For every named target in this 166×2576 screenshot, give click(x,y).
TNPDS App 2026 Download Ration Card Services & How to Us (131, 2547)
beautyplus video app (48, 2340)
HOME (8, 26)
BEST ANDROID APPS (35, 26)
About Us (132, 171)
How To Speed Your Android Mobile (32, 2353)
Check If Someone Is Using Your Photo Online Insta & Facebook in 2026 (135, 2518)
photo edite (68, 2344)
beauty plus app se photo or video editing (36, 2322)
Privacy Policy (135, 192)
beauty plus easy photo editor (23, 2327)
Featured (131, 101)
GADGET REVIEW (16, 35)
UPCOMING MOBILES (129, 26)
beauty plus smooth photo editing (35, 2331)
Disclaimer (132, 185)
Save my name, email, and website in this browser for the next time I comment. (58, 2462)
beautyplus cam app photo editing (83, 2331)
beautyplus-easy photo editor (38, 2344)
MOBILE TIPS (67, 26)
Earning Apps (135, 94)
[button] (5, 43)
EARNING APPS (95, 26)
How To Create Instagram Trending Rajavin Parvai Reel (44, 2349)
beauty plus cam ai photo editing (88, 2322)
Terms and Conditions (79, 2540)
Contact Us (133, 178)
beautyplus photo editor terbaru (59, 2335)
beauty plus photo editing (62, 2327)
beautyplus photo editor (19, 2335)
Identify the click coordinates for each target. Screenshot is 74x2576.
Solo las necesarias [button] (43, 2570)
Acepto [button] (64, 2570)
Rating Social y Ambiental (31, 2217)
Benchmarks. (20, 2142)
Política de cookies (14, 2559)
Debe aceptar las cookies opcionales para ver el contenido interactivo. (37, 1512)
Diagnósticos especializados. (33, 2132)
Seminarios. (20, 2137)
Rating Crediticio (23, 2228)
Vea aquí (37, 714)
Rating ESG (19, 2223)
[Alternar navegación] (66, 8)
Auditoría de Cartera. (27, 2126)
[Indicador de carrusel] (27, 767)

=== Task goal ===
Within the material above, extract exactly the lines that start at the line containing "Featured (131, 101)" and stop after the line containing "Auditoría de Cartera. (27, 2126)", and only those.

=== Reply to the exercise ===
Featured (131, 101)
GADGET REVIEW (16, 35)
UPCOMING MOBILES (129, 26)
beauty plus smooth photo editing (35, 2331)
Disclaimer (132, 185)
Save my name, email, and website in this browser for the next time I comment. (58, 2462)
beautyplus cam app photo editing (83, 2331)
beautyplus-easy photo editor (38, 2344)
MOBILE TIPS (67, 26)
Earning Apps (135, 94)
[button] (5, 43)
EARNING APPS (95, 26)
How To Create Instagram Trending Rajavin Parvai Reel (44, 2349)
beauty plus cam ai photo editing (88, 2322)
Terms and Conditions (79, 2540)
Contact Us (133, 178)
beautyplus photo editor terbaru (59, 2335)
beauty plus photo editing (62, 2327)
beautyplus photo editor (19, 2335)
Identify the click coordinates for each target. Screenshot is 74x2576.
Solo las necesarias [button] (43, 2570)
Acepto [button] (64, 2570)
Rating Social y Ambiental (31, 2217)
Benchmarks. (20, 2142)
Política de cookies (14, 2559)
Debe aceptar las cookies opcionales para ver el contenido interactivo. (37, 1512)
Diagnósticos especializados. (33, 2132)
Seminarios. (20, 2137)
Rating Crediticio (23, 2228)
Vea aquí (37, 714)
Rating ESG (19, 2223)
[Alternar navegación] (66, 8)
Auditoría de Cartera. (27, 2126)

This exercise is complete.